### YANG HARUS DIKERJAKAN
Menurut teks tentang inflasi AS, berapa persen output ekonomi AS terpangkas pada triwulan kedua 2020?

### TEKS
Mengapa AS digerogoti inflasi? Sebenarnya bukan AS saja yang mengalaminya karena tren ini juga terjadi global, mulai China dan Eropa sampai negara berkembang.
Namun bagaimana AS diterjang inflasi bisa menjadi pelajaran bagi kawasan lain agar mengenai pangkal masalah yang menyeret negara ke dalam inflasi sehingga bisa waspada dan bersiap menghadapi eskalasi dampak inflasi AS yang sudah terasa luas di pasar modal global itu.
Ini semua berawal dari pandemi COVID-19. Pandemi membuat perekonomian AS ambruk awal triwulan kedua 2020 setelah lockdown membuat aktivitas bisnis terhenti dan memaksa puluhan juta orang dirumahkan. Output ekonomi AS pun terpangkas 31 persen pada triwulan kedua 2020.
Kacaukan rantai pasokan
Semua orang menderita, juga perusahaan-perusahaan yang terpaksa menghentikan atau menunda investasi. Resesi hebat pun menimpa Negeri Paman Sam yang sebenarnya juga melanda banyak negara di dunia ini.
Sempat diperkirakan bakal lama sehingga sektor korporat sudah dibiasakan menghadapi malaise panjang, perekonomian AS ternyata pulih lebih cepat berkat belanja masif pemerintah AS yang dibarengi serangkaian langkah pengenduran moneter yang ditempuh Federal Reserve.
Pemulihan itu makin cepat lagi setelah vaksin COVID-19 disuntikkan luas kepada masyarakat. Seketika itu pula sektor bisnis bergairah lagi. Restoran-restoran, toko-toko, dan sejenisnya membuka lagi usahanya.
Pembalikan cepat ini membuat arus permintaan melonjak, malah terlalu cepat terjadi ketika sistem ekonomi nasional sudah terlanjur bersiap menghadapi resesi panjang.
Lonjakan permintaan barang ini membuat pelabuhan-pelabuhan tak bisa menampung barang yang mendadak membesar. Rantai pasokan global pun menjadi kacau.

Entri data yang dikumpulkan
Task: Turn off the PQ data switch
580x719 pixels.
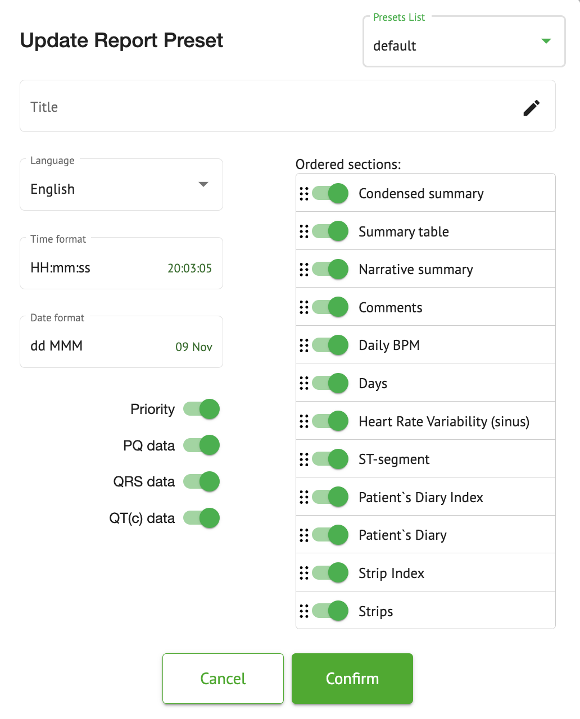Action: point(202,445)
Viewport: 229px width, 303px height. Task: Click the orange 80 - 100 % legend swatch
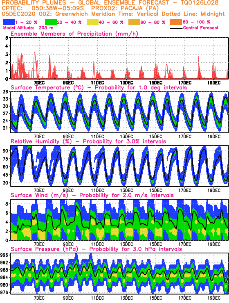coord(176,22)
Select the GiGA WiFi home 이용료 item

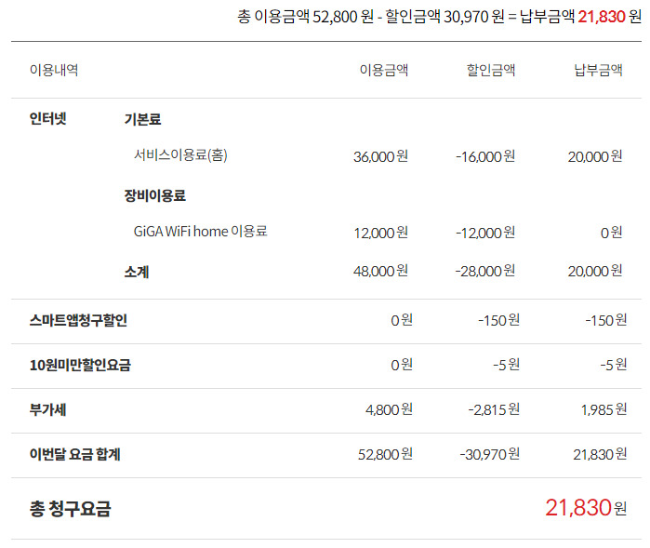200,232
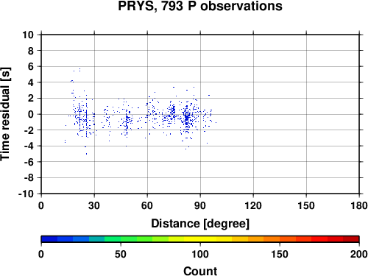This screenshot has width=368, height=276.
Task: Click the x-axis tick label 90
Action: click(x=200, y=205)
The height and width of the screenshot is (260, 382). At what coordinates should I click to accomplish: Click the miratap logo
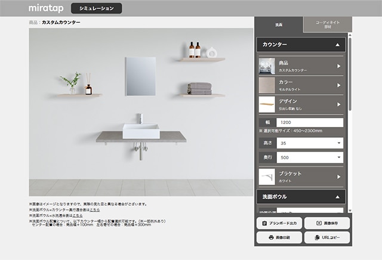click(46, 8)
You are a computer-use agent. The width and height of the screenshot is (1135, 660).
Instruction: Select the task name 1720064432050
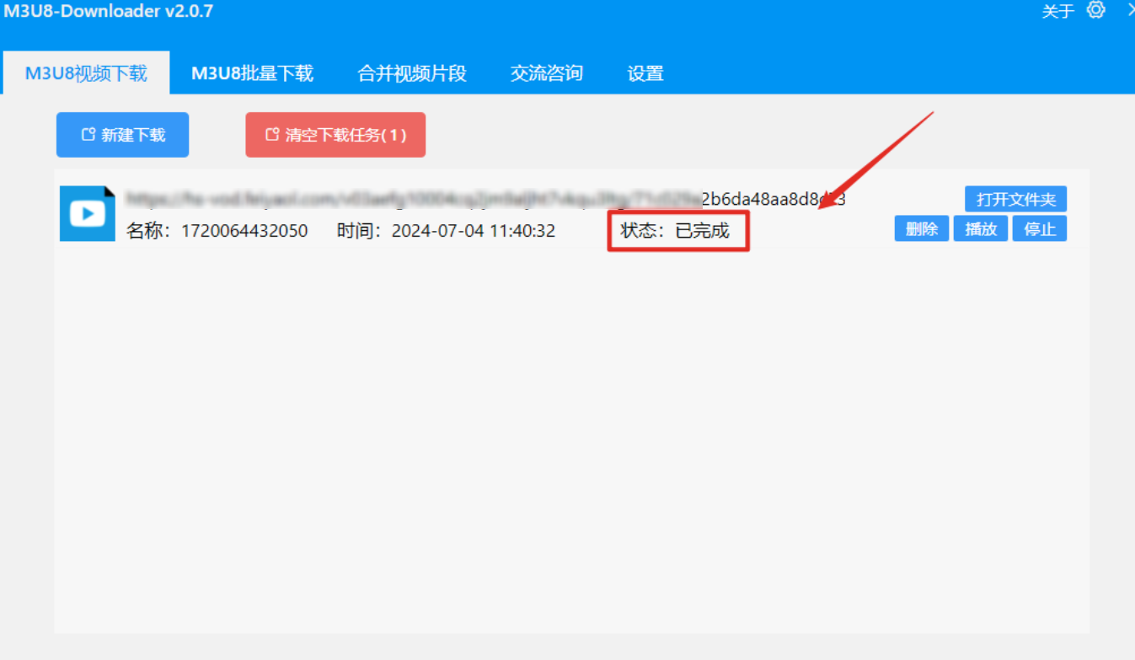tap(244, 230)
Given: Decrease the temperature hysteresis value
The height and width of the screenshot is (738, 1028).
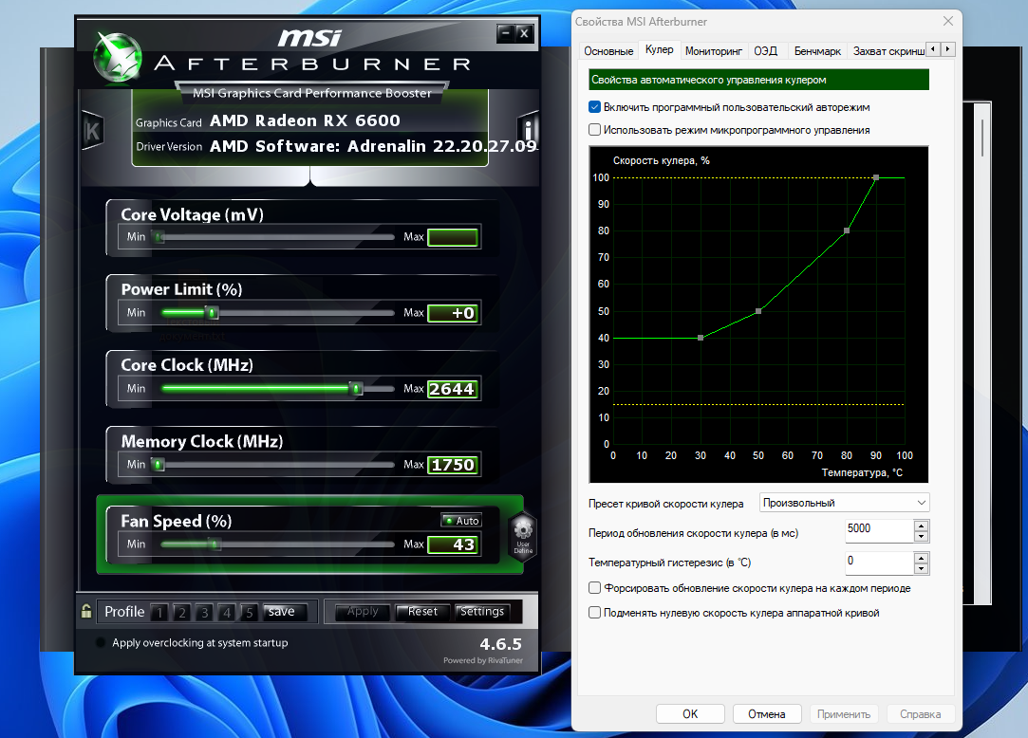Looking at the screenshot, I should click(x=922, y=569).
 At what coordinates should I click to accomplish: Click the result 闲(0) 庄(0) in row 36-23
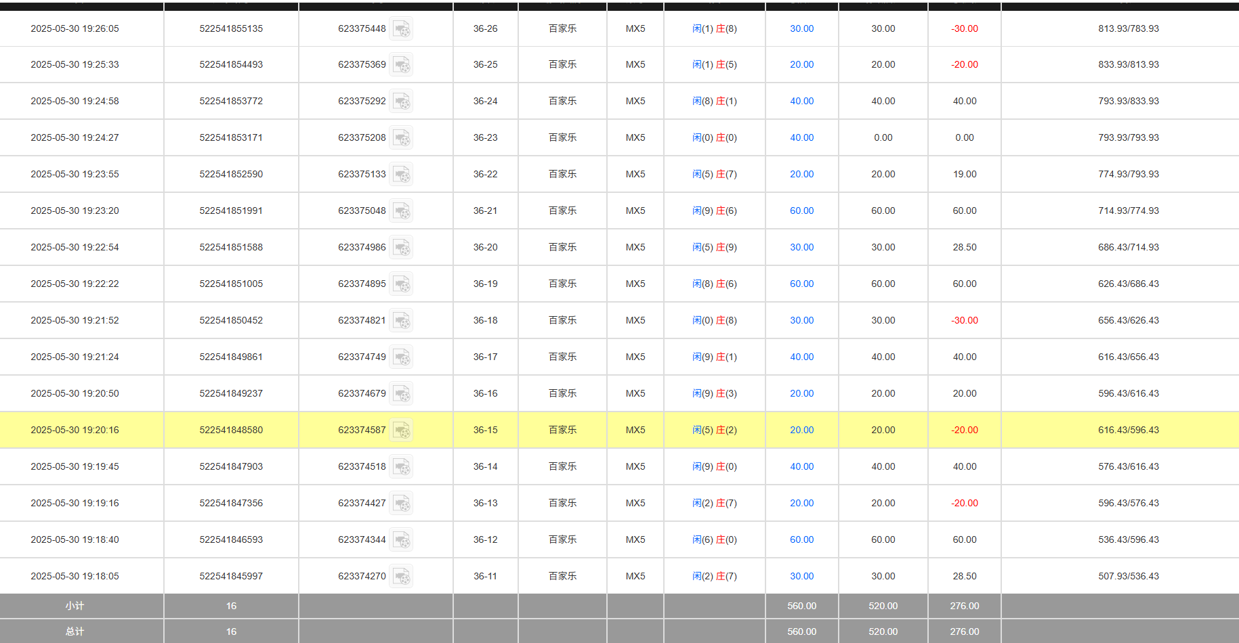(714, 138)
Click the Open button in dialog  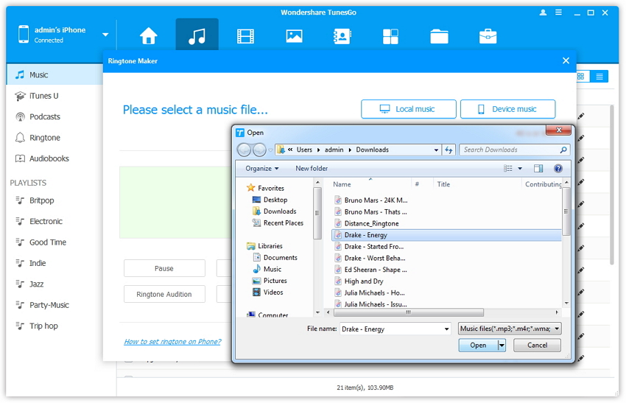tap(477, 345)
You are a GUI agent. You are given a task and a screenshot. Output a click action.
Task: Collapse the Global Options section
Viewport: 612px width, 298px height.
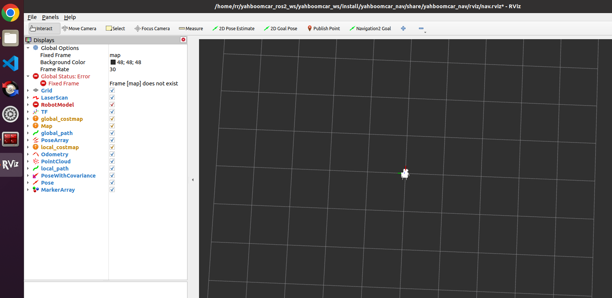pyautogui.click(x=28, y=48)
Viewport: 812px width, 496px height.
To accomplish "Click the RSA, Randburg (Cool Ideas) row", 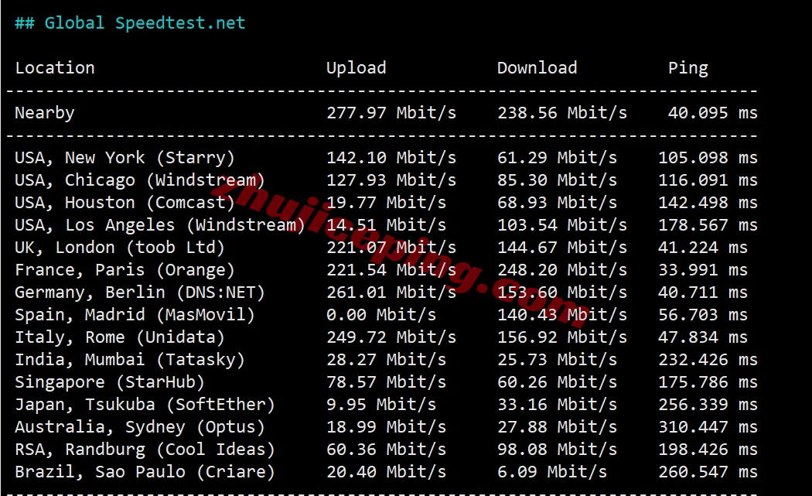I will (386, 450).
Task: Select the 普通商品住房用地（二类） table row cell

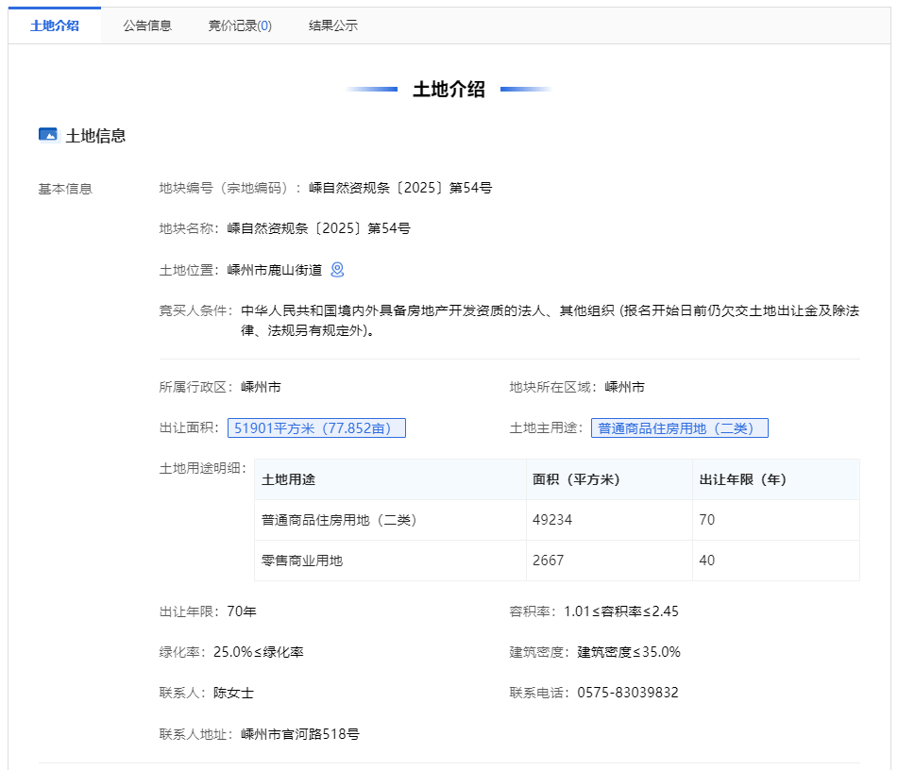Action: (339, 520)
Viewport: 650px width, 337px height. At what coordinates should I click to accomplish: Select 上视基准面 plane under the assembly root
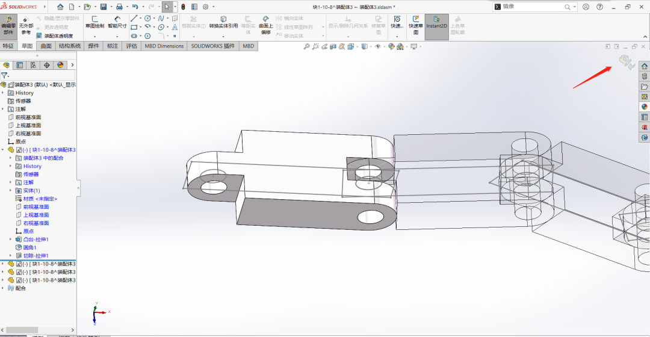tap(28, 125)
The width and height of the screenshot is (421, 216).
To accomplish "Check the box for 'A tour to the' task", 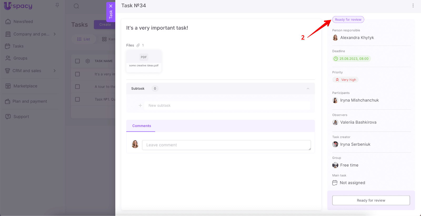I will click(77, 87).
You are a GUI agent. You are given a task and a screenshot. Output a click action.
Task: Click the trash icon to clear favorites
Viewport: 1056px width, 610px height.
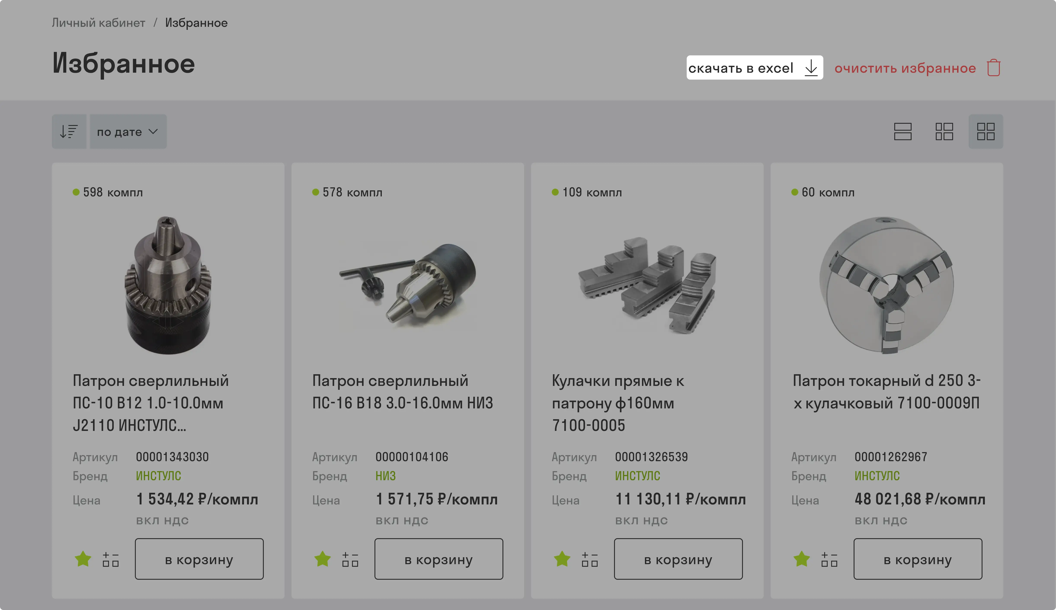pos(994,68)
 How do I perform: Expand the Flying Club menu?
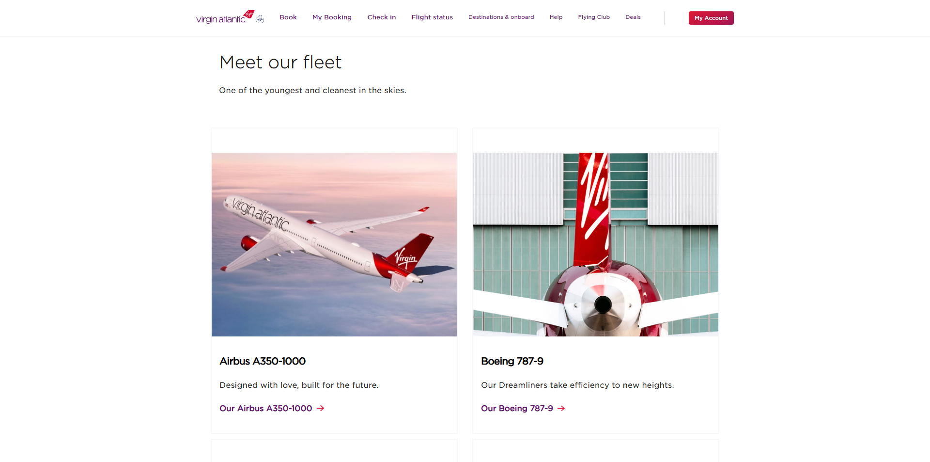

### JAWABAN SOAL
31 persen.